**Do this:**
Return every one of the rows below verbatim, leaving the pictures out of your reply.

## start

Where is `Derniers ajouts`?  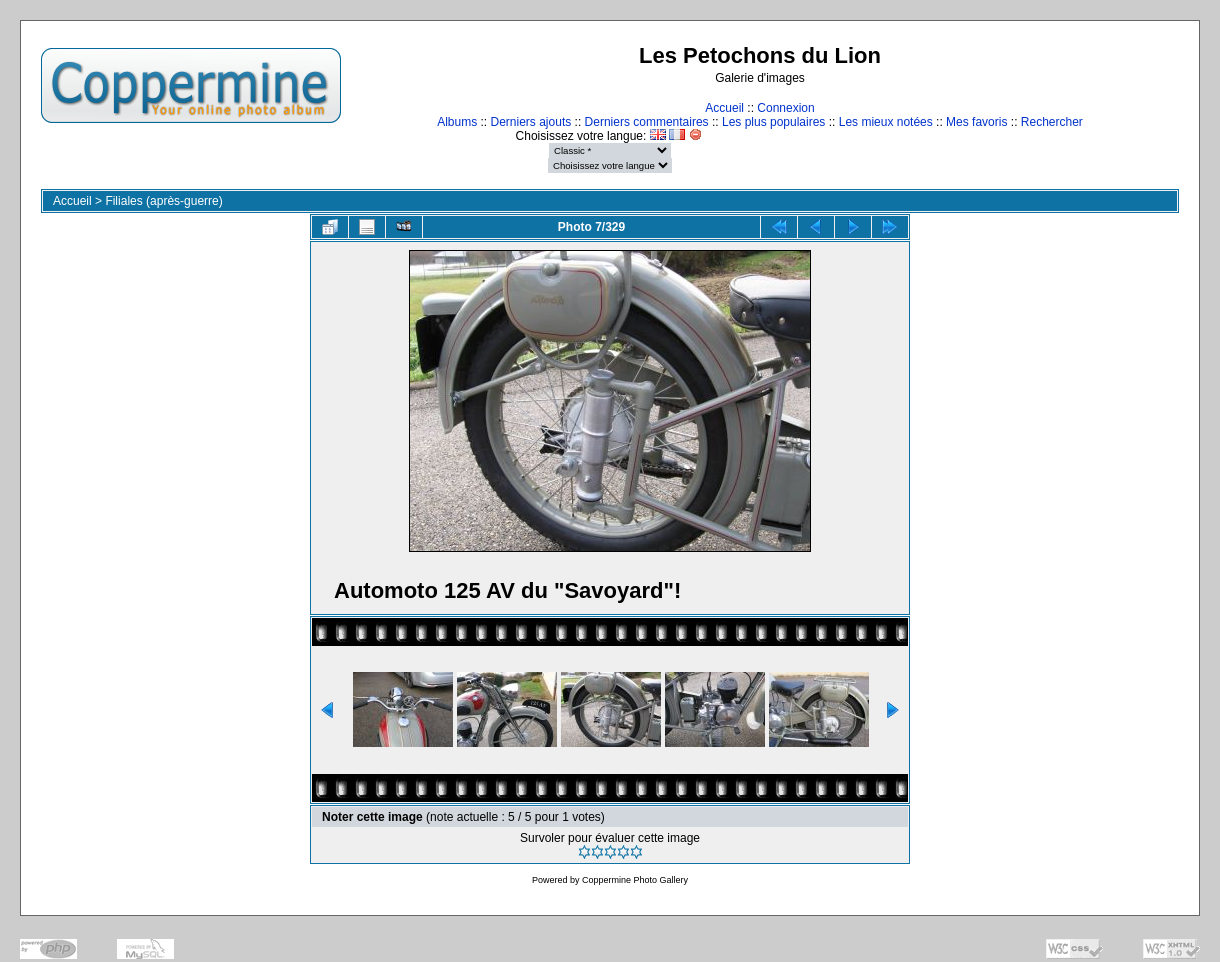
Derniers ajouts is located at coordinates (531, 122).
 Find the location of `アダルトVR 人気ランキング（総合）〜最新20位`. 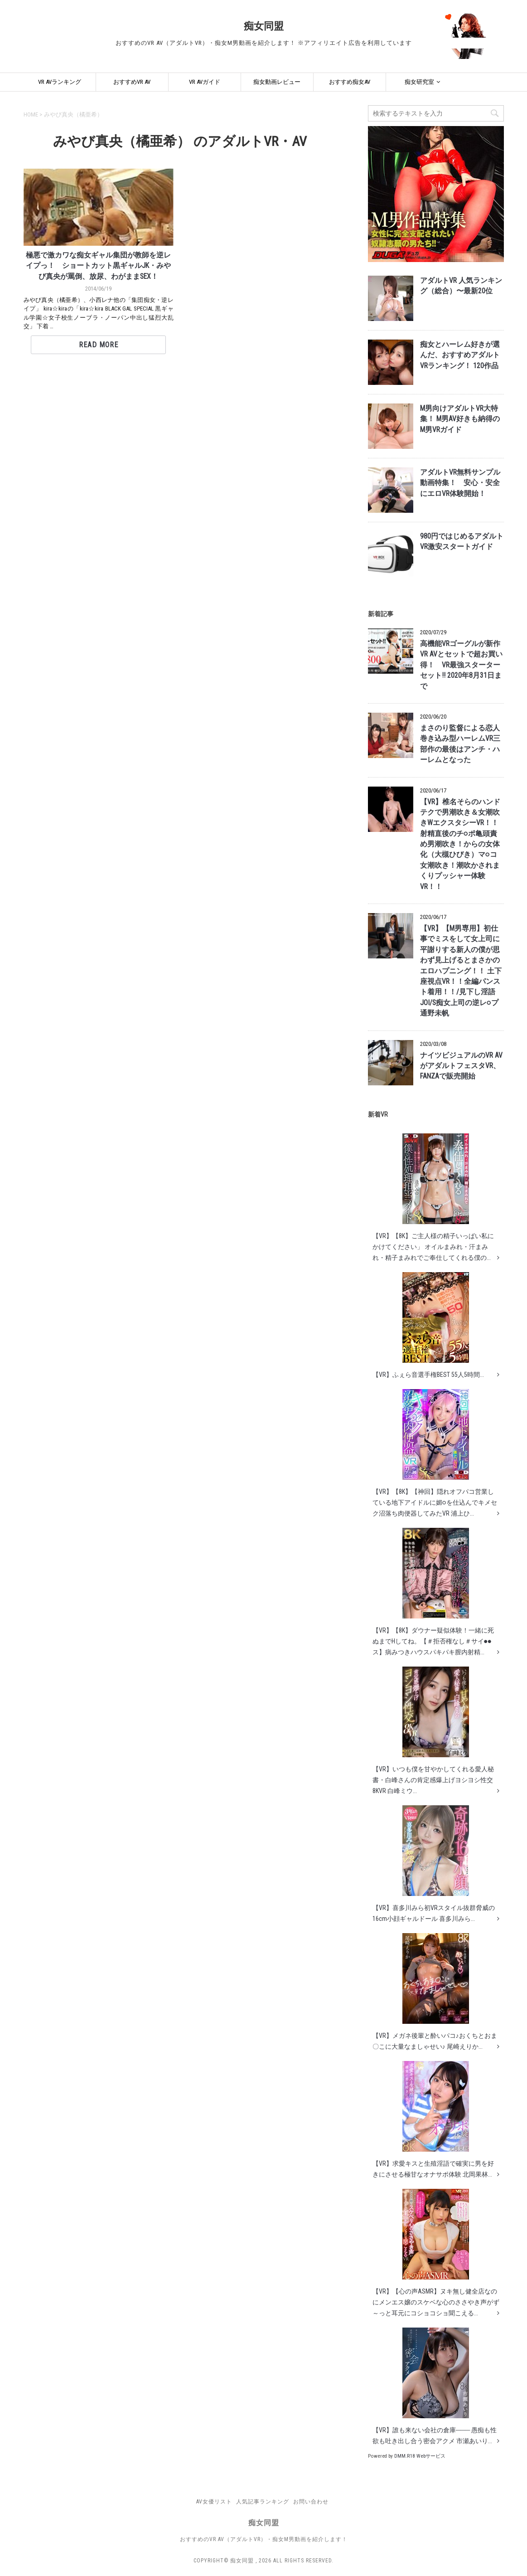

アダルトVR 人気ランキング（総合）〜最新20位 is located at coordinates (461, 286).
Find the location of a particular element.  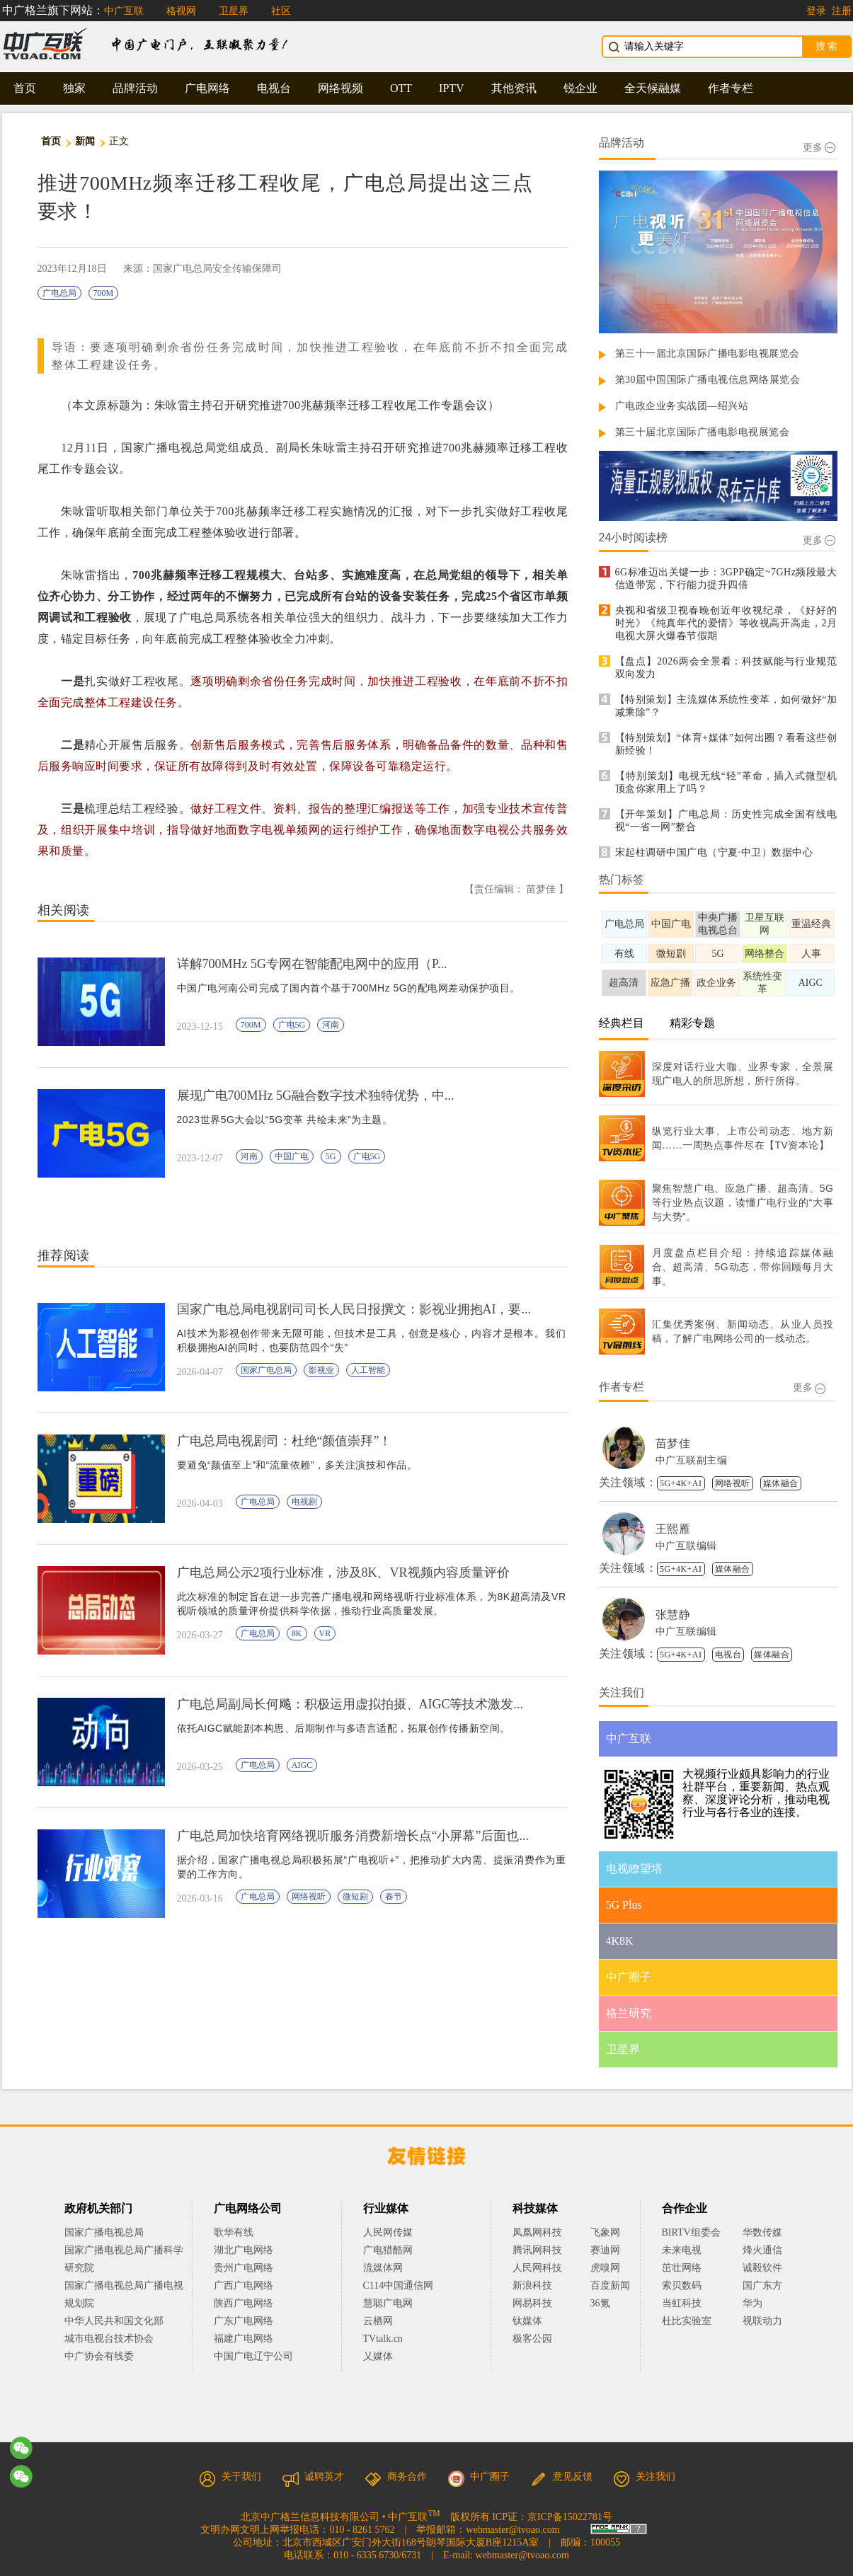

其他资讯 is located at coordinates (514, 88).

## end

**Solution:**
Where is `Derniers ajouts`?  
Derniers ajouts is located at coordinates (531, 122).
 Find the location of `アダルトVR 人気ランキング（総合）〜最新20位`. 

アダルトVR 人気ランキング（総合）〜最新20位 is located at coordinates (461, 286).
Find the location of a particular element.  

其他资讯 is located at coordinates (514, 88).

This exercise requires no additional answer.